*** INPUT FOR THIS TASK ***

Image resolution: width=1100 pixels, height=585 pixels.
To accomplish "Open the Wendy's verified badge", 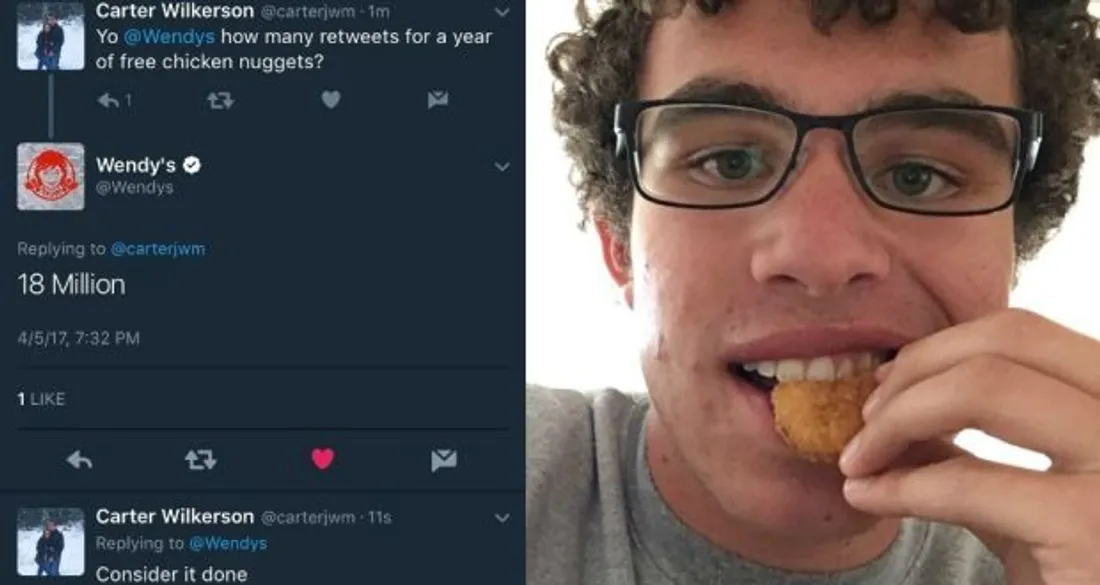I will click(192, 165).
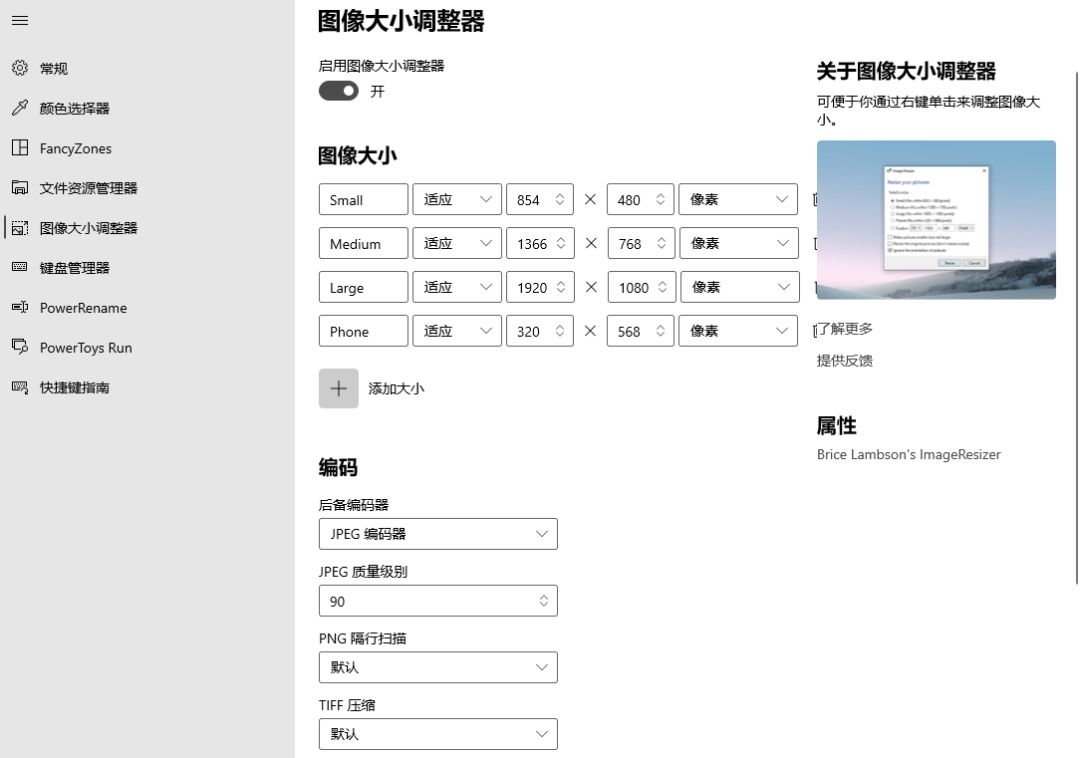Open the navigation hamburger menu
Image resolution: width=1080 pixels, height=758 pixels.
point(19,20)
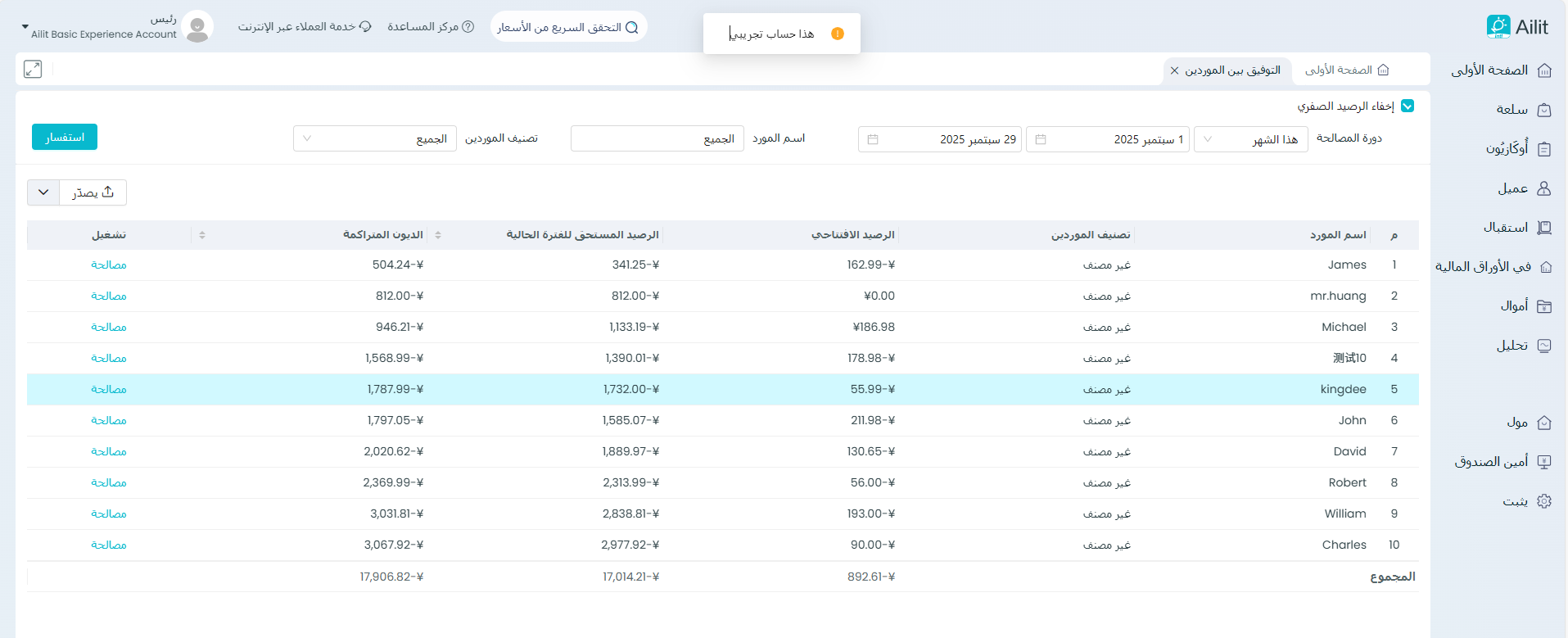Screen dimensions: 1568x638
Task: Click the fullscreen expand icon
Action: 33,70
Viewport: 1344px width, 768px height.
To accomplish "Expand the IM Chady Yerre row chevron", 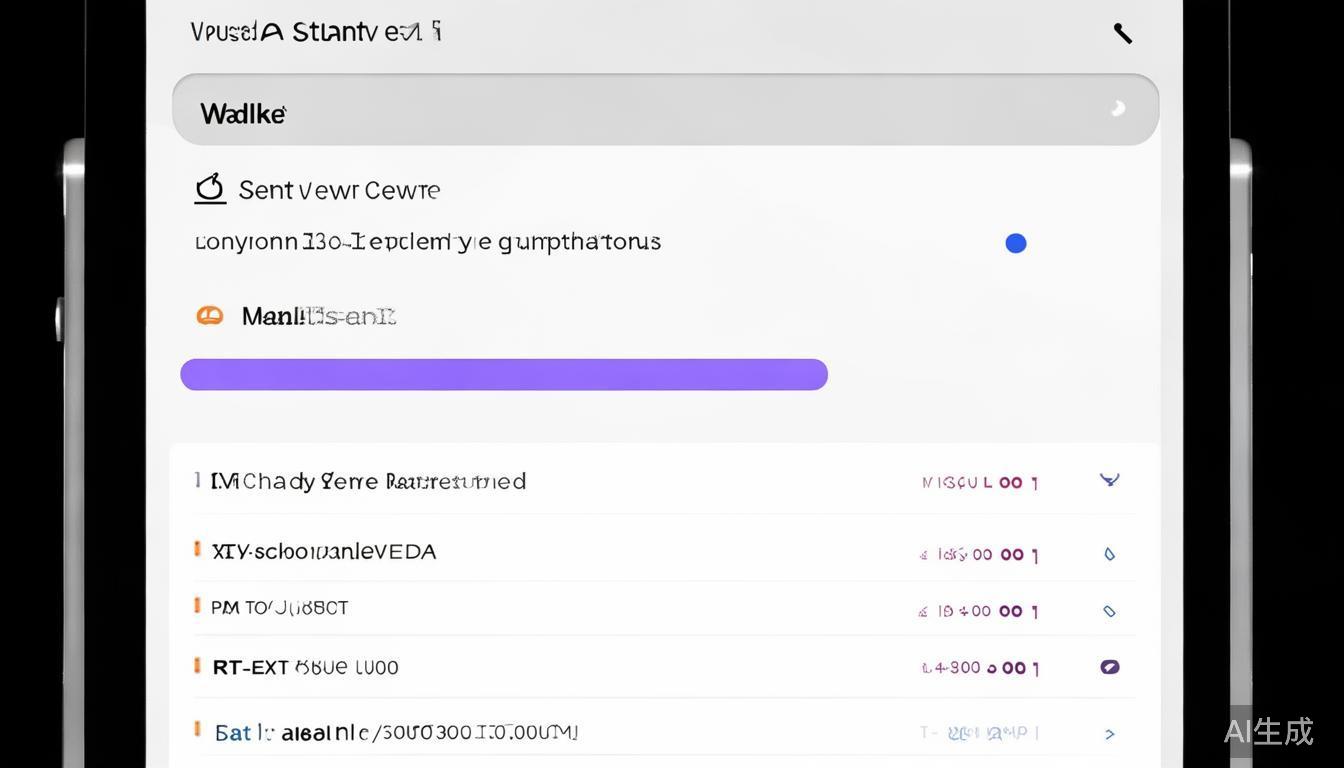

*** End of INPUT FOR THIS TASK ***
*** INPUT FOR THIS TASK ***

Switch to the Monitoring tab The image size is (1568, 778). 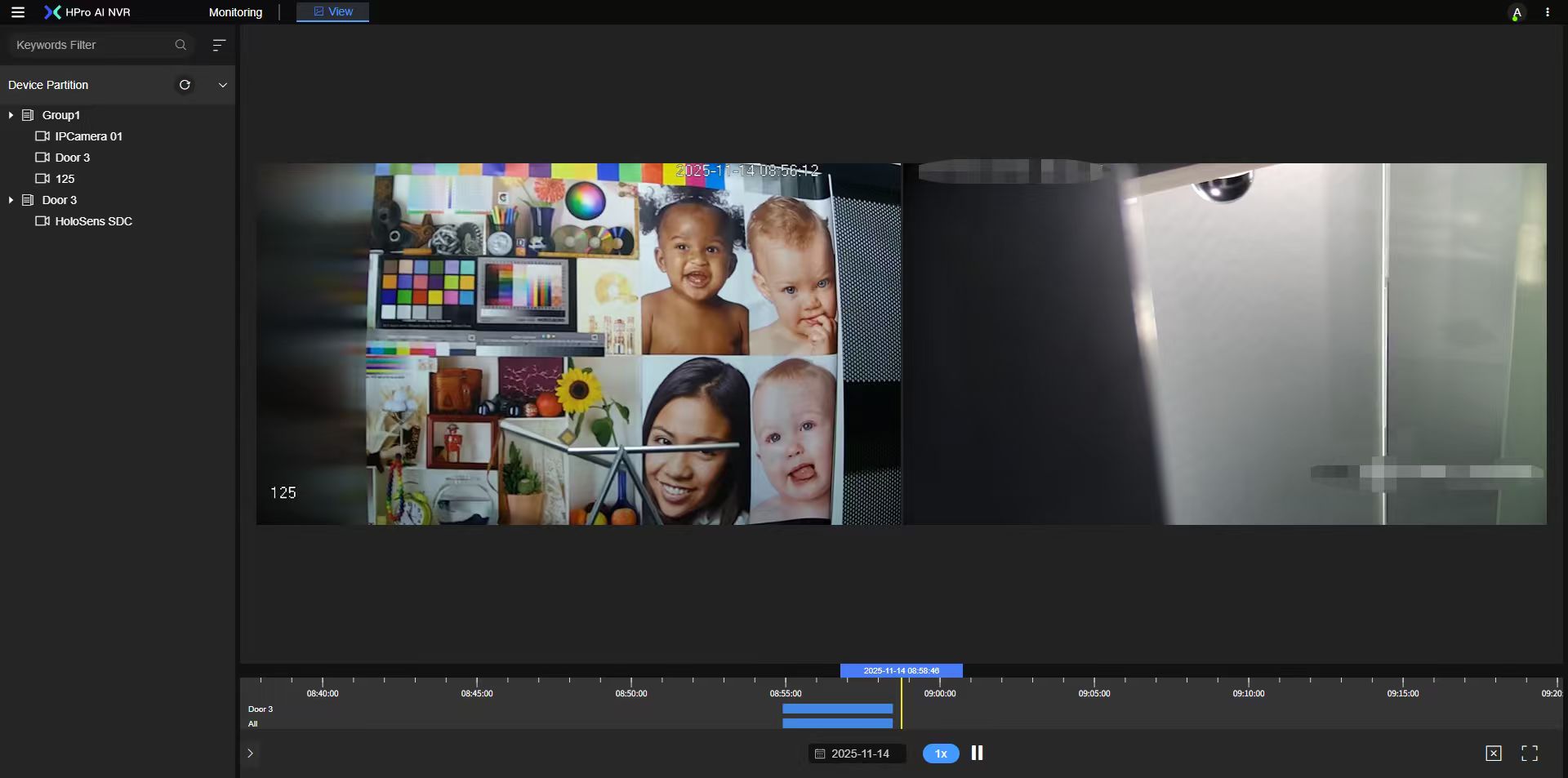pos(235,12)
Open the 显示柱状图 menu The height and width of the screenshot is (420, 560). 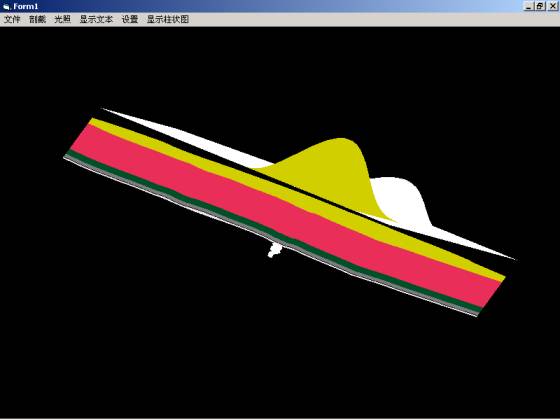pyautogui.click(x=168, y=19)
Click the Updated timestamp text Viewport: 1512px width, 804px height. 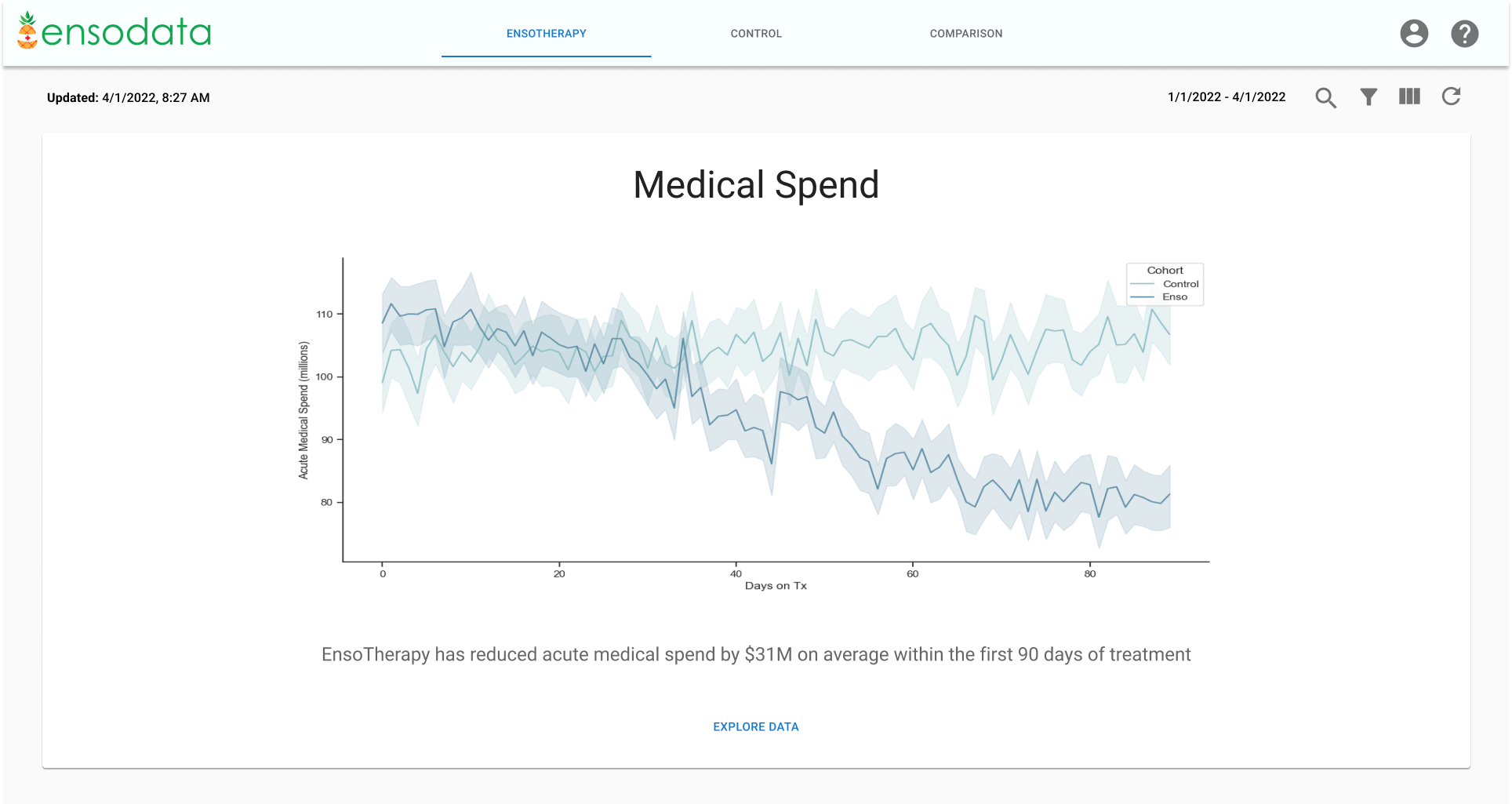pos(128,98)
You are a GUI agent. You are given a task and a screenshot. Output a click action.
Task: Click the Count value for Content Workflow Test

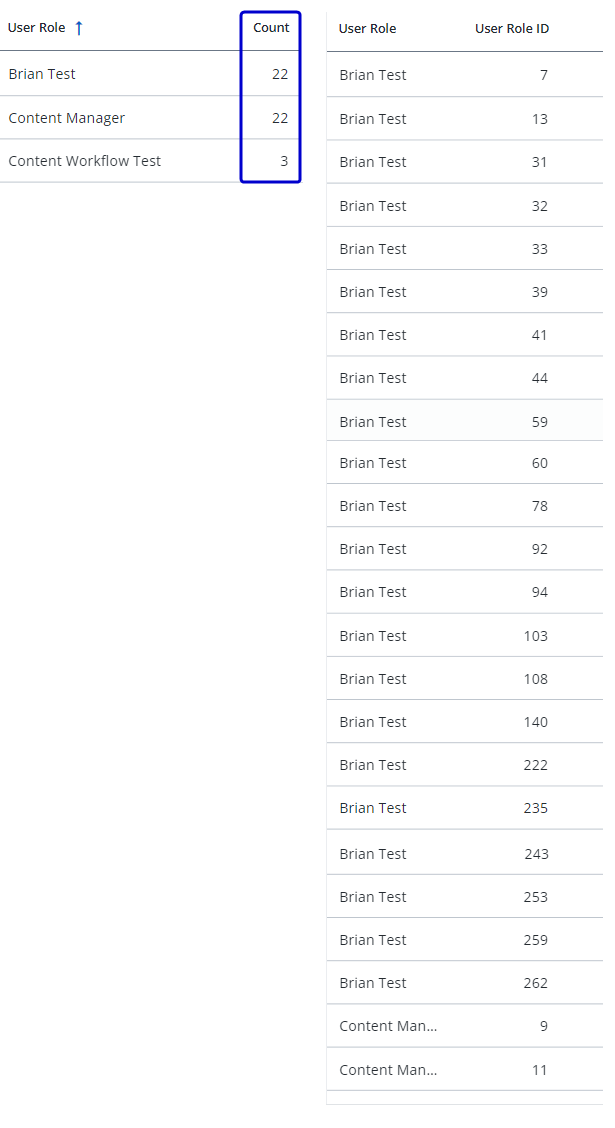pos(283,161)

*** End of INPUT FOR THIS TASK ***
*** INPUT FOR THIS TASK ***

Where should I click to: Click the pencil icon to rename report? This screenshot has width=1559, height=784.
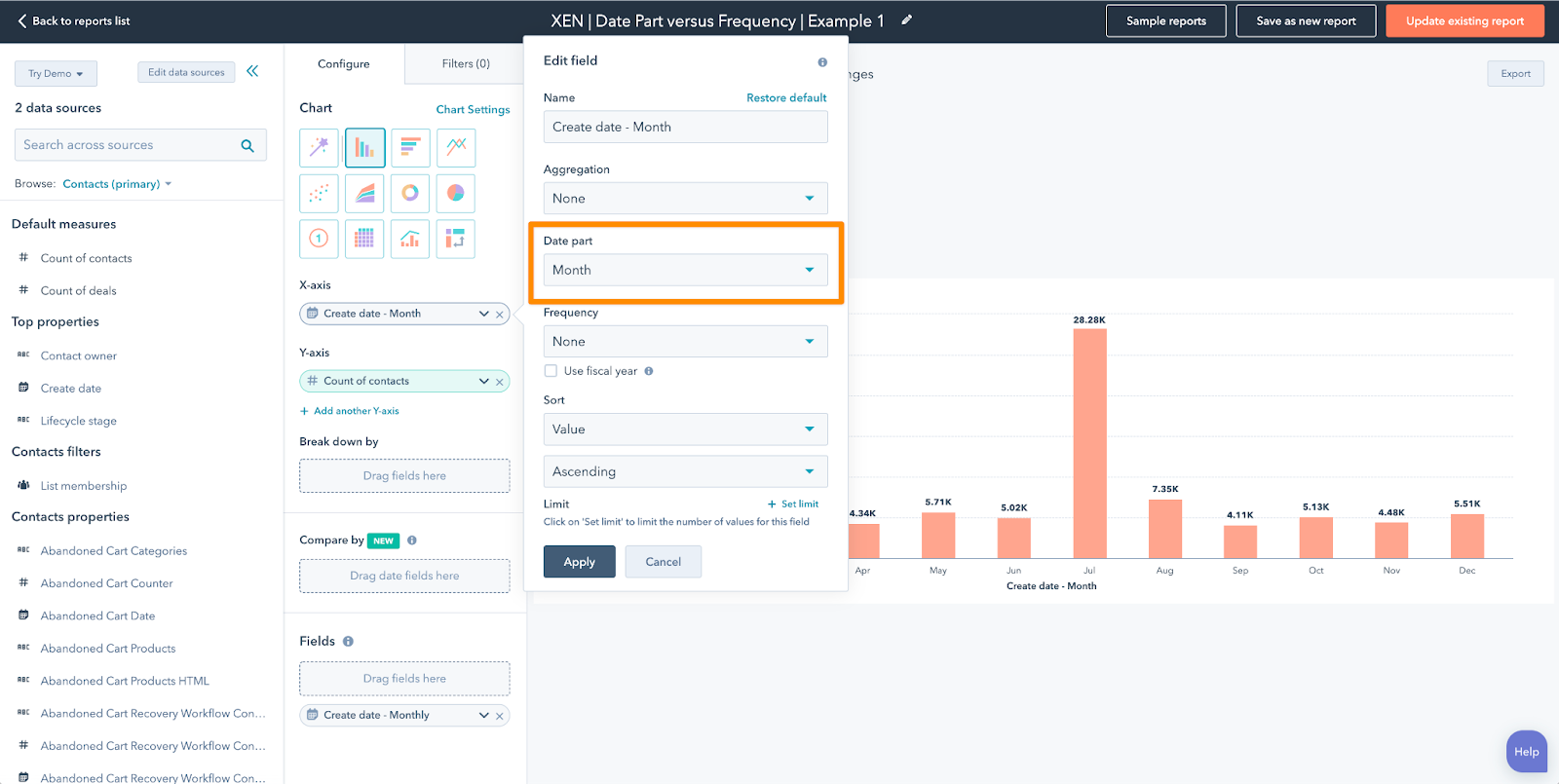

*** End of INPUT FOR THIS TASK ***

• EXERCISE GOAL:
Within the data above, repeat exactly the lines from the one bearing "Viewport: 1344px width, 768px height." through the one bearing "the IM Chady". Include no pictures and nothing else.

• WRITTEN RESPONSE:
Viewport: 1344px width, 768px height.
To accomplish "Expand the IM Chady Yerre row chevron", 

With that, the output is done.